Earlier this year, Autism Services approached People Inc. in search of an affiliation to provide assistance with administrative, back office and managerial support, People Inc. officials said.
People Inc. hired an outside accounting firm to evaluate Autism Services' financial viability, with the findings showing "an operating deficit that threatened the continuation of Autism Services' programs and services," the agencies said. Despite efforts to stabilize its operations, Autism Services' board of directors decided the only way to preserve its services was to transition them to other agencies.
"After the results of our due diligence, we are grateful to have arrived at this best-case scenario, with The Summit Center taking on what they do best, and People Inc. doing what we do best," People Inc.

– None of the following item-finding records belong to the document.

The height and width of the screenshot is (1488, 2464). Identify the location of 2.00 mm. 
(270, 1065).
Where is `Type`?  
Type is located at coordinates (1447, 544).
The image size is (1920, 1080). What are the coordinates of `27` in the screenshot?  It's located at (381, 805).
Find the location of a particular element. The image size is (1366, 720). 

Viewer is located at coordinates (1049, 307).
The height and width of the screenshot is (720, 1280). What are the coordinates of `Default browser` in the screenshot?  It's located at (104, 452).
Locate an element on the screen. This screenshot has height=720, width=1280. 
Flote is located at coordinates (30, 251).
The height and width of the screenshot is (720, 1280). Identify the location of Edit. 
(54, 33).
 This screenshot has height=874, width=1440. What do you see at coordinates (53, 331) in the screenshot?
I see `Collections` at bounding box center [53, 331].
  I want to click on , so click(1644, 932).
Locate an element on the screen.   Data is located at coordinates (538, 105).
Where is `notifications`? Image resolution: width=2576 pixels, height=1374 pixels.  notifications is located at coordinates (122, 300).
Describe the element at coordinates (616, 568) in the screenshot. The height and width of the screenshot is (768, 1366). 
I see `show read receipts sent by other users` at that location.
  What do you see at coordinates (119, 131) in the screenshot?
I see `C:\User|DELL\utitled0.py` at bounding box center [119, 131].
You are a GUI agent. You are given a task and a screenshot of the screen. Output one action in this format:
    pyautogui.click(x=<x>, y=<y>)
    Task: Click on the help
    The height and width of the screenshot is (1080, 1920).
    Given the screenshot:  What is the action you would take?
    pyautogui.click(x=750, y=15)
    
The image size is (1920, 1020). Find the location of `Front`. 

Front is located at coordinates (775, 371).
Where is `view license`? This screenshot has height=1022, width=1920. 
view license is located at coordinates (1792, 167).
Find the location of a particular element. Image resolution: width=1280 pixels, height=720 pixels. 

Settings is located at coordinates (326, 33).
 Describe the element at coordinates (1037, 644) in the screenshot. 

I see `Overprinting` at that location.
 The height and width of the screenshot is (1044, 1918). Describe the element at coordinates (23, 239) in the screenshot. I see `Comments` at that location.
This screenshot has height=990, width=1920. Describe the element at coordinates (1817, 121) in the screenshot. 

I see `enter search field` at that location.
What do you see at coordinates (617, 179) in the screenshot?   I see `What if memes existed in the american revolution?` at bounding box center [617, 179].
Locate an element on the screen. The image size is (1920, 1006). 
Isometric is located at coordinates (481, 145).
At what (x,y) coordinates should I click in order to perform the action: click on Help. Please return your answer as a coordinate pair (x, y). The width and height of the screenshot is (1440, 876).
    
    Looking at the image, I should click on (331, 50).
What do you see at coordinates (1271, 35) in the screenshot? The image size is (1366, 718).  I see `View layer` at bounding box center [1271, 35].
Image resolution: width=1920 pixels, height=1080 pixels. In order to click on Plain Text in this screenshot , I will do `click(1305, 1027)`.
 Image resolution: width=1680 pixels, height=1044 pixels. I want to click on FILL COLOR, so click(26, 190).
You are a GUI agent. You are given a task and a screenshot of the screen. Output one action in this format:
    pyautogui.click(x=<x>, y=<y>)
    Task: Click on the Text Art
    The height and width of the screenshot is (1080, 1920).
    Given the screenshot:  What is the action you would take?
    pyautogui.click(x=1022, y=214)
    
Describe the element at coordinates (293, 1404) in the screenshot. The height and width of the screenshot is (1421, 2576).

President and CEO Anne McCaffrey said. "In the end, the people served and their families remain the focus."
The OPWDD services that People Inc. is assuming include 12 group homes with a total of 53 residents and two day programs serving 64 people.
Autism Services' financial struggles were relatively recent, according to a review of its annual reports filed with the Internal Revenue Service. In 2021 — the most recent annual report publicly available — Autism Services' recorded revenue of $17.3 million, which was about $867,000 higher than its expenses that year. Also in 2021, Autism Services reported $3.6 million in liabilities, which was up from about $1.1 million in the prior year.
The nonprofit organization also was profitable in 2018 through 2020 but recorded a nearly $671,000 loss in 2017.
McCaffrey and Lisa Foti, the incoming CEO of the Summit Center, said they are planning for "little or no disruption to the day-to-day services currently provided" by Autism Services. The two agencies plan to offer employment opportunities to Autism Services employees and keep the schools and programs in the same locations.
"We know that change can be very disruptive for students with autism, so our initial focus is on the seamless continuation of educational services provided by staff members they know and trust," Foti said.